=== PAGE TEXT ===

French author, dramatist and theatre manager

Alphonse Royer (10 September 1803 – 11 April 1875) was a French writer, dramatist and theatre manager, most remembered today for having written (with his regular collaborator, Gustave Vaëz) the librettos for Gaetano Donizetti's opera La favorite and Giuseppe Verdi's Jérusalem. From 1853 to 1856, he was the director of the Odéon Theatre and from 1856 to 1862 director of the Paris Opéra, after which he was appointed France's Inspecteur Général des Beaux-Arts (Inspector General for the Fine Arts). In his later years, he wrote a six volume history of the theatre and a history of the Paris Opéra. He also translated the theatrical works of the Italian dramatist Carlo Gozzi, as well those of the Spanish writers, Miguel de Cervantes, Tirso de Molina, and Juan Ruiz de Alarcón. A Chevalier and later Officier of the Légion d'honneur, Royer died in Paris, the city of his birth, at the age of 71.

=== REQUIRED WORK ===
1. Using the Alphonse Royer text, explain why he is most remembered today.
2. Summarize the Alphonse Royer text in two sentences.

=== EXTRACTED INFORMATION ===
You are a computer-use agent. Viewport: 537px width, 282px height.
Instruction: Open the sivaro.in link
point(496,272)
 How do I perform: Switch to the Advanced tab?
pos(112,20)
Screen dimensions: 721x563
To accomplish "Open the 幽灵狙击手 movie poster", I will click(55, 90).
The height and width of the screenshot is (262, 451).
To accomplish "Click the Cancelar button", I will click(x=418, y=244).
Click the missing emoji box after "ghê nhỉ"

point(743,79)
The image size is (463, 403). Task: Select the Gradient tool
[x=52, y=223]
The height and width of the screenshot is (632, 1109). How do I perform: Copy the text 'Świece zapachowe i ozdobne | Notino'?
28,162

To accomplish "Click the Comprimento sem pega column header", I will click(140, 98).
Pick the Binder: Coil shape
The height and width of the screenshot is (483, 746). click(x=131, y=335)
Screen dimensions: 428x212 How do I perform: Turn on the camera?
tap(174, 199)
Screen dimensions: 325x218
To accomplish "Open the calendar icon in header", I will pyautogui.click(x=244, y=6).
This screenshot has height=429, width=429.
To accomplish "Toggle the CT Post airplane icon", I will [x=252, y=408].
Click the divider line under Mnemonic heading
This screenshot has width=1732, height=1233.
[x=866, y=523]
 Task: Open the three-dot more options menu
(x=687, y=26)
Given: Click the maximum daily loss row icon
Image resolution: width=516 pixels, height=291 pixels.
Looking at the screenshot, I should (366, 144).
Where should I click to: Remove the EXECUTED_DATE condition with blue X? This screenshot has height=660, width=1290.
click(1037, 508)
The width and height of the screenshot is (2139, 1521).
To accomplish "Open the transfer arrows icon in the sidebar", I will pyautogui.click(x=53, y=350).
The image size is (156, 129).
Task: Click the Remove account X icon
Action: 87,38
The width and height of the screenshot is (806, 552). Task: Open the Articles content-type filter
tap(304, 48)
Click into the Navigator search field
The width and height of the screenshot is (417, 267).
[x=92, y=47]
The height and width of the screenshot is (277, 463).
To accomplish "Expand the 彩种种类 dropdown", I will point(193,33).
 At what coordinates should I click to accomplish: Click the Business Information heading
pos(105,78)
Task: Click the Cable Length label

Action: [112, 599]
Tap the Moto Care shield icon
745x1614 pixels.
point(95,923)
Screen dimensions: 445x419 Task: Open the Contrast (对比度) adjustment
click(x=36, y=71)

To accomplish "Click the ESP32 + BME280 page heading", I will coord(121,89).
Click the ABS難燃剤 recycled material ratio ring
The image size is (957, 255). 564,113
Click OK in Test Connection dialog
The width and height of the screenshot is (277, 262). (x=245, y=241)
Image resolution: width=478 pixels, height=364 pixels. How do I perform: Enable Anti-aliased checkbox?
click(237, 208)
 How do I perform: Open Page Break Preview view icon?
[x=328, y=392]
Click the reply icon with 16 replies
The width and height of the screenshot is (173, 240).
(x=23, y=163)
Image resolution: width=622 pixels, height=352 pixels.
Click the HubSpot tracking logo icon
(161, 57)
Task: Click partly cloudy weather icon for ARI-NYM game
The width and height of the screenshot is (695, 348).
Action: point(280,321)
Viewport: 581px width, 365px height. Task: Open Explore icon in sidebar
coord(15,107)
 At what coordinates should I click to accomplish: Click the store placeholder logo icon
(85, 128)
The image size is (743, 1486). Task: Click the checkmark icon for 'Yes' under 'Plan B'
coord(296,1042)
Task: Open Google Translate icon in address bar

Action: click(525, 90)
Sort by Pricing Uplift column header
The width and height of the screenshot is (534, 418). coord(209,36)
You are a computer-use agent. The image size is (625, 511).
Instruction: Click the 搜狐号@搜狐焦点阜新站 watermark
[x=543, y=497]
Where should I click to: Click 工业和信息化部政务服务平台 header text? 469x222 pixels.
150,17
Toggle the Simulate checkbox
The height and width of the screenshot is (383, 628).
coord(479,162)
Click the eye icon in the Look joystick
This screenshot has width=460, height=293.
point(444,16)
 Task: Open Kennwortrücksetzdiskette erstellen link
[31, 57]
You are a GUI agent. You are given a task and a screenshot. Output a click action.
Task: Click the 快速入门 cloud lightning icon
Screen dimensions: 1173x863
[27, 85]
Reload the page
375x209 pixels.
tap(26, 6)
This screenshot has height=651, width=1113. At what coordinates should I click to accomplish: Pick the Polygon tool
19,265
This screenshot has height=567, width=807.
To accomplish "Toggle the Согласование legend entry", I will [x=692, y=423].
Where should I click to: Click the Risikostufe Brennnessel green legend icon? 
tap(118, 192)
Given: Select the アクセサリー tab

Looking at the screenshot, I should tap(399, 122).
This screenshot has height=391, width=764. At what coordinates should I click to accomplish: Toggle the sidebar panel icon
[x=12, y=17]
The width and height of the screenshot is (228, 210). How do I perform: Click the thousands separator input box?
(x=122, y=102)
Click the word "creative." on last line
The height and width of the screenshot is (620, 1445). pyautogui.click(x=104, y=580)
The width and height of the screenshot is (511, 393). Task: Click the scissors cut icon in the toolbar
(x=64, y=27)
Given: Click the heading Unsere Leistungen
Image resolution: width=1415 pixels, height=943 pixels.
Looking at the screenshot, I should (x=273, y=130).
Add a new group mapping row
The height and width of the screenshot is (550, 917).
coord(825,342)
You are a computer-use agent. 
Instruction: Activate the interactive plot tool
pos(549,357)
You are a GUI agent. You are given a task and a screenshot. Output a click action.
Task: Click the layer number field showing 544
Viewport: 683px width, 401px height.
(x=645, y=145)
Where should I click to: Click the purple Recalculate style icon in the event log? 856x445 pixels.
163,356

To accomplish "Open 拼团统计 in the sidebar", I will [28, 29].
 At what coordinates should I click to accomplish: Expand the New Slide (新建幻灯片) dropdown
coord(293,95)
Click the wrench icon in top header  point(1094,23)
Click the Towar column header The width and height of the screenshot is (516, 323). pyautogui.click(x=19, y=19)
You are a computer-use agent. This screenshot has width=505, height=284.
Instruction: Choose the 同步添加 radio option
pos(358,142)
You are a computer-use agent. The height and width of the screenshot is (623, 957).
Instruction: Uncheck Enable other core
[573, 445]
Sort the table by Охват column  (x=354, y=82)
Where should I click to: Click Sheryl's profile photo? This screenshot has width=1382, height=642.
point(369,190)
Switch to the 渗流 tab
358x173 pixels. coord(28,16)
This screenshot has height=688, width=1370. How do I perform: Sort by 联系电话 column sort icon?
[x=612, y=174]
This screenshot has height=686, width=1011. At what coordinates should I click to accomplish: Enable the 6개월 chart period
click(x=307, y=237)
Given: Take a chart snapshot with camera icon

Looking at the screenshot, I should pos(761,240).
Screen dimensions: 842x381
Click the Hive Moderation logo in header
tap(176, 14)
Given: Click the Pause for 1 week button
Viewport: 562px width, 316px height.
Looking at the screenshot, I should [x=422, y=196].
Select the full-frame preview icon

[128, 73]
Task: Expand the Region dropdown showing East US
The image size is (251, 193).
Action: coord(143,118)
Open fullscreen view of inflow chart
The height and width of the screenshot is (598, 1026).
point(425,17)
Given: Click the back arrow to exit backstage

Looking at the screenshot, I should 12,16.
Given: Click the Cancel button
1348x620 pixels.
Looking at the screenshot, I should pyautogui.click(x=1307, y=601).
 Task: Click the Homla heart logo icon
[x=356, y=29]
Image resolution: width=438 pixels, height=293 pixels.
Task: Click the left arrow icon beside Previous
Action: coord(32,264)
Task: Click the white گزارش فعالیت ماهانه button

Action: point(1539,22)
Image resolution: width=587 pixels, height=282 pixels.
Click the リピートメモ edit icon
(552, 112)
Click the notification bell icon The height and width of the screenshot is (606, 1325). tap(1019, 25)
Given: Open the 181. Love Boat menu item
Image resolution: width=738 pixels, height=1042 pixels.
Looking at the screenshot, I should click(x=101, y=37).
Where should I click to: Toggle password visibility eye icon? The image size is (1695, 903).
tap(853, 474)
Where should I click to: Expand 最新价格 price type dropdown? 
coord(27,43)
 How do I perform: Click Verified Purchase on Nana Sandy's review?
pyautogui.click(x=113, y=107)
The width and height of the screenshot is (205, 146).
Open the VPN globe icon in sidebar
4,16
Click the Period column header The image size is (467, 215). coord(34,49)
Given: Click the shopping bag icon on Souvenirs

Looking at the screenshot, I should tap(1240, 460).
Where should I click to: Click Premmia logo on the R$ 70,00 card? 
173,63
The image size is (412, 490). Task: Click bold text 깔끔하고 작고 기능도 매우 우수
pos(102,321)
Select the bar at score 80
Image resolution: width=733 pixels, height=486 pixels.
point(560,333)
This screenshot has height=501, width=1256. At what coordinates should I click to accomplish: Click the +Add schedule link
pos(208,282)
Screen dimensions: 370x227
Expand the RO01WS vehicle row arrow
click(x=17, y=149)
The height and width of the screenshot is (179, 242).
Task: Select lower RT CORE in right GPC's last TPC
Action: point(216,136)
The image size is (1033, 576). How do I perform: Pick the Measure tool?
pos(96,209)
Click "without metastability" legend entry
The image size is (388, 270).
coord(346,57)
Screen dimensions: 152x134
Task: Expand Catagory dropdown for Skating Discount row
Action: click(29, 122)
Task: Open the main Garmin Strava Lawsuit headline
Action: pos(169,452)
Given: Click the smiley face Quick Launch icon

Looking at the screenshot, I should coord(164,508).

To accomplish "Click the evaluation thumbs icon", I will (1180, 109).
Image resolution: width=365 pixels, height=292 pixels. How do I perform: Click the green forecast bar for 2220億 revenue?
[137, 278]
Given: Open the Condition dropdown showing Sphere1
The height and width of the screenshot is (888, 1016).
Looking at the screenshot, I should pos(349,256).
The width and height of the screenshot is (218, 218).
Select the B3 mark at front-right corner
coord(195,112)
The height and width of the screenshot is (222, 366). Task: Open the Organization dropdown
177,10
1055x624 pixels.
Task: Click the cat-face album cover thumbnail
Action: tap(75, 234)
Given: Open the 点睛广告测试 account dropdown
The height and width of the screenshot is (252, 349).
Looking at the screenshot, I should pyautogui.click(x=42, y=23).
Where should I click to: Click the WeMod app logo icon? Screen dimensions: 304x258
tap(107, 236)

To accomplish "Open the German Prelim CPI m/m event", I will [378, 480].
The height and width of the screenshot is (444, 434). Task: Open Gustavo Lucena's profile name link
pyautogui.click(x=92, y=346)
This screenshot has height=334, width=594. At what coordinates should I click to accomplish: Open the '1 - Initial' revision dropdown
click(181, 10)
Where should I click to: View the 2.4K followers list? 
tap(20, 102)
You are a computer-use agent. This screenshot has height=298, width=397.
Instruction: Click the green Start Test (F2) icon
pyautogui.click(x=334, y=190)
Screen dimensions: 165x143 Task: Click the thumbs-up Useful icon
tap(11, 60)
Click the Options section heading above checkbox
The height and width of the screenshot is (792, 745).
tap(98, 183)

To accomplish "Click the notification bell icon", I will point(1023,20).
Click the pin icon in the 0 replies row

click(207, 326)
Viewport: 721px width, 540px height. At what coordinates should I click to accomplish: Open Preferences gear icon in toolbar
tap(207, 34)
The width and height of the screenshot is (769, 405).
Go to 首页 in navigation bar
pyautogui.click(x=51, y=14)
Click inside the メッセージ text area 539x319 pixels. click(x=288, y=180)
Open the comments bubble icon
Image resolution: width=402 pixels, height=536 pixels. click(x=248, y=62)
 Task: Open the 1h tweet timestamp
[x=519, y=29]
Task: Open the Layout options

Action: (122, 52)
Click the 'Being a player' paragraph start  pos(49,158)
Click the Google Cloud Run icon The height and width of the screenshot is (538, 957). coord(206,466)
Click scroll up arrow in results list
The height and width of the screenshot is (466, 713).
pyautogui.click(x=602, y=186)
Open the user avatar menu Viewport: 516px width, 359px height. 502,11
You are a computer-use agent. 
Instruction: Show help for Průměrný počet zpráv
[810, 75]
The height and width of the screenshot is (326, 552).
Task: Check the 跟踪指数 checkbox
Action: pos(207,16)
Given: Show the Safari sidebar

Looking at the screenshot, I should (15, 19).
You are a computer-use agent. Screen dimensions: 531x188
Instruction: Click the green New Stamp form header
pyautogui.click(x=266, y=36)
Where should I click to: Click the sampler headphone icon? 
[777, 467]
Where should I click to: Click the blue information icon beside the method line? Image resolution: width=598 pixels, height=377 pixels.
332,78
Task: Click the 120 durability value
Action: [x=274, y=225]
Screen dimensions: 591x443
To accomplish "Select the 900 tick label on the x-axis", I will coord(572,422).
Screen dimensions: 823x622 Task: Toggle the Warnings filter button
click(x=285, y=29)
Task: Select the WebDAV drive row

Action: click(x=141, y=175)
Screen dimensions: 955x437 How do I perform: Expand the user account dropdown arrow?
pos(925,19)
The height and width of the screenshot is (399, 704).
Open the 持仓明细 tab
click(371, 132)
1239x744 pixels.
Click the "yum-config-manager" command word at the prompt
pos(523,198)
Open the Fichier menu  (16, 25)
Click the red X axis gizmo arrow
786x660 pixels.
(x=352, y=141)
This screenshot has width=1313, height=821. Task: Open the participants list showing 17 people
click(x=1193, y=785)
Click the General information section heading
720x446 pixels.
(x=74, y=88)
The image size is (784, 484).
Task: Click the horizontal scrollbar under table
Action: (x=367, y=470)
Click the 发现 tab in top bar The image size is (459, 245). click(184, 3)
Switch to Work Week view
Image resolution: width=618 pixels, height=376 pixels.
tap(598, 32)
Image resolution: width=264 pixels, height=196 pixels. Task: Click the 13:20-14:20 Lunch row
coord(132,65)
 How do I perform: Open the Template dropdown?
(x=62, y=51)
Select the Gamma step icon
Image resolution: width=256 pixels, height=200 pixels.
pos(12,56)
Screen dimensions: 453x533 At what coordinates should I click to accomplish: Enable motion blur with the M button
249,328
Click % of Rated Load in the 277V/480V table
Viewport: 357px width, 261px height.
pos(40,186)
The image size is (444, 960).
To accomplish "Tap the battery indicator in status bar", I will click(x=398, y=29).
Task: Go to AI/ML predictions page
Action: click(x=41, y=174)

=== ANSWERS TO EACH TASK ===
1. He is most remembered for writing the librettos for Gaetano Donizetti's opera La favorite and Giuseppe Verdi's Jérusalem. He wrote them with his regular collaborator, Gustave Vaëz.

2. Alphonse Royer (1803–1875) was a French writer, dramatist and theatre manager, best remembered for co-writing the librettos for Donizetti's La favorite and Verdi's Jérusalem with Gustave Vaëz. He directed the Odéon Theatre and then the Paris Opéra before becoming Inspector General for the Fine Arts, and he also wrote theatre histories and translated plays by Gozzi, Cervantes, Tirso de Molina and Ruiz de Alarcón.